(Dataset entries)
[Start of section]
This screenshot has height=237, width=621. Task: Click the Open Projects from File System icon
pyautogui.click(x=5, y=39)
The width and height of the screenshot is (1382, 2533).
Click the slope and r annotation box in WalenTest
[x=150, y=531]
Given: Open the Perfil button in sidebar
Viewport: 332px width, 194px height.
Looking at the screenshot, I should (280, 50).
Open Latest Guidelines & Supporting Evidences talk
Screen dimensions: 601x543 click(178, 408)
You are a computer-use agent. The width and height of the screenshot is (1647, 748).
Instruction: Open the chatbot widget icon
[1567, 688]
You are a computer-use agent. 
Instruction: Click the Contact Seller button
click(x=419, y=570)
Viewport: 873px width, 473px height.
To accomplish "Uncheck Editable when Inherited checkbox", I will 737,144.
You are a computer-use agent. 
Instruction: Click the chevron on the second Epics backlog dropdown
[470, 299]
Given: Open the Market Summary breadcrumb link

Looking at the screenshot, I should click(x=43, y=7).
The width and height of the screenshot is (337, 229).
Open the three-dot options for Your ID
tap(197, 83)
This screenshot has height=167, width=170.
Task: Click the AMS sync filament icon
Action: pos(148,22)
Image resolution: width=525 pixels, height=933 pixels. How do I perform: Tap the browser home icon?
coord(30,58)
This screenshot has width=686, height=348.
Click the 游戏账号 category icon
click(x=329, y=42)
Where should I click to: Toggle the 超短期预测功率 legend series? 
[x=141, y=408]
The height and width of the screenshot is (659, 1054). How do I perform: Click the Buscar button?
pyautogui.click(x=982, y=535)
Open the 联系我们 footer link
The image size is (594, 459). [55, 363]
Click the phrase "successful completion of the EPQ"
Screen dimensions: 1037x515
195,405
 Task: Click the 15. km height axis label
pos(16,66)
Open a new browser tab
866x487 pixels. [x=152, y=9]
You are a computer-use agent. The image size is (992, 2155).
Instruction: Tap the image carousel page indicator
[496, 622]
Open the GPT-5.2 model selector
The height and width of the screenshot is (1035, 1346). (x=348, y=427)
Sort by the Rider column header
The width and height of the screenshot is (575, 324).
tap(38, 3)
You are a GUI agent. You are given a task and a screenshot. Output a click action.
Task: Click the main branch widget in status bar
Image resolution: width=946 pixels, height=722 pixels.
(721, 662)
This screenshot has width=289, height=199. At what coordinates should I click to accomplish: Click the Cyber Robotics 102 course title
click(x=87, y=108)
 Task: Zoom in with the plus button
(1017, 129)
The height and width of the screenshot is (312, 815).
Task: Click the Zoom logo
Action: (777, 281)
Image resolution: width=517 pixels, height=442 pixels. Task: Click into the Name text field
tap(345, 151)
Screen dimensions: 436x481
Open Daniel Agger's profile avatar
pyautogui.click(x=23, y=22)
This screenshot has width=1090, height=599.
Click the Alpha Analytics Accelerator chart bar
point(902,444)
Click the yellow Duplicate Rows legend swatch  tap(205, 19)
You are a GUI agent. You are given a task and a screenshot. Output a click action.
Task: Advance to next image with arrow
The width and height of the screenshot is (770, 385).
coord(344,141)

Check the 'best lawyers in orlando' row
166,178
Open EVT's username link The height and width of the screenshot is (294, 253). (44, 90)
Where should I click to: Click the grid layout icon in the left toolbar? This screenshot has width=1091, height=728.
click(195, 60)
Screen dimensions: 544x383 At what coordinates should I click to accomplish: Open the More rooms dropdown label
[End of section]
## Task details
Print exactly the lines above, between the one holding "Open the GPT-5.2 model selector" and the one holding "Screen dimensions: 436x481", inclusive, and nothing besides.

## Answer space
Open the GPT-5.2 model selector
The height and width of the screenshot is (1035, 1346). (x=348, y=427)
Sort by the Rider column header
The width and height of the screenshot is (575, 324).
tap(38, 3)
You are a GUI agent. You are given a task and a screenshot. Output a click action.
Task: Click the main branch widget in status bar
Image resolution: width=946 pixels, height=722 pixels.
(721, 662)
This screenshot has width=289, height=199. At what coordinates should I click to accomplish: Click the Cyber Robotics 102 course title
click(x=87, y=108)
 Task: Zoom in with the plus button
(1017, 129)
The height and width of the screenshot is (312, 815).
Task: Click the Zoom logo
Action: (777, 281)
Image resolution: width=517 pixels, height=442 pixels. Task: Click into the Name text field
tap(345, 151)
Screen dimensions: 436x481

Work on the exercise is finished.